Tabi konuşmalarımızın doğaçlama olması nedeniyle sorular yanıtlar ve yanıtlardan yeni sorularla süren bir diyalektikle konularımız genişler. Dünyadaki tüm yanlışları düşünüyoruz birden ve karşımıza insan çıkıyor. Allah Allah diyoruz, şikayetçi olan da insan, suçlu olan da insan. Kimlerle uğraşıyoruz, kimler bizimle uğraşıyor. Yanıtın genel tanımı insan ama heme sorular çoğalmaya başlıyor. Neden bir türlü mutlu olamıyor kimi insanlar? Neden yağmur gülümsetmiyor kimilerini? Niçin kimilerinin ruhunu canlandırmıyor açan çiçekler? Ayağımıza sürtünen bir kedi mutlu olurken, neden kimilerimiz cinleniyor? Ve hatta öylesine öteye gidiyor ki yavru kediyi bile tekmeliyor. Acaba hayvanlıktan çıkma sürecimiz tamamlanmadı mı? Yoksa aslında eskidenr beri aynı yerdeyiz de, hayvanlar sınıfındaki adımız, kandırmaca olsun diye mi insan?
Yeniden Tao öğretisine dönelim: “Bilen (çok) konuşmaz. (Çok) konuşan bilmez.” Şeklinde bir saptama var. Oradan hareket ederek bir yığın soru sorulabilir değil mi? Bilenin çok konuşmasından neden zarar gelsin? Konuşa konuşa bilmeyenlere bir şeyler öğretemez mi? Konuşma zamanını artırdıkça, gevezelerin konuşma zamınını azaltmaz mı? Çoık konuşanın bilezliği nereden kaynaklanıyor acaba? Bilen insanın çok konuşması gerektiğini söylersek, bu ikinci saptama boşluğa düşmez mi? Çok konuşan insan bir birini tutmayan bildiklerini dökerek ancak çok konuşabilir mi demeliyiz?

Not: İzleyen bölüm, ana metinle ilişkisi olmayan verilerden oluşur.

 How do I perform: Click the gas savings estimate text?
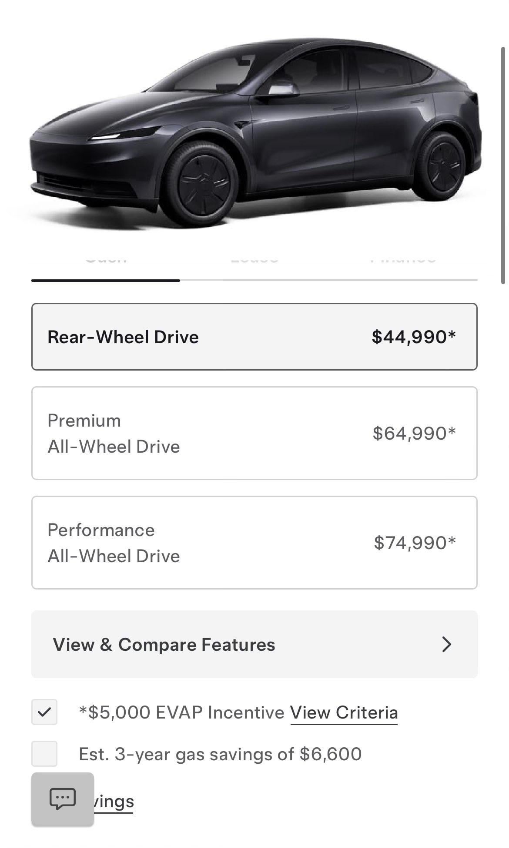220,754
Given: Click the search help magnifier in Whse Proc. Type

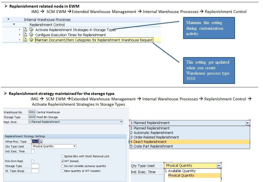Looking at the screenshot, I should click(x=41, y=141).
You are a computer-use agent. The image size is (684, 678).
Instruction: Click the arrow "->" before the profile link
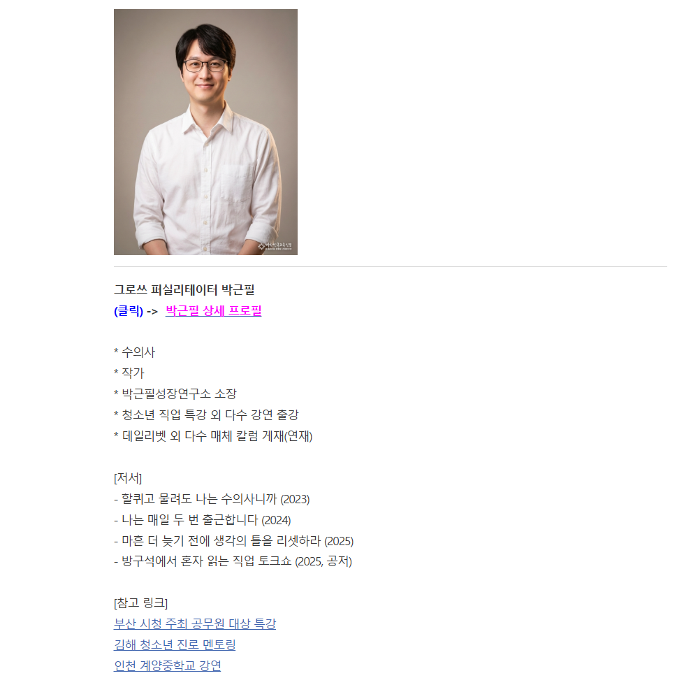coord(152,311)
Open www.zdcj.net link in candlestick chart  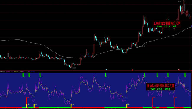pos(167,26)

Çaylarımızı ya da ıhlamurlarımızı içerken soruların ardı arkası kesilmiyor. Çok konuşurken bilgilerimizi çoğaltıyor, çoğalan bilgilerle de çok konuşmayı sürdürüyoruz. Şimid böyle düşüne düşüne, sora yanıtlaya, sora yanıtlaya hangi felsefenin temellerini atıyoruz acaba? Yoksa mevcut olan felsefeleri mi harmanlıyoruz?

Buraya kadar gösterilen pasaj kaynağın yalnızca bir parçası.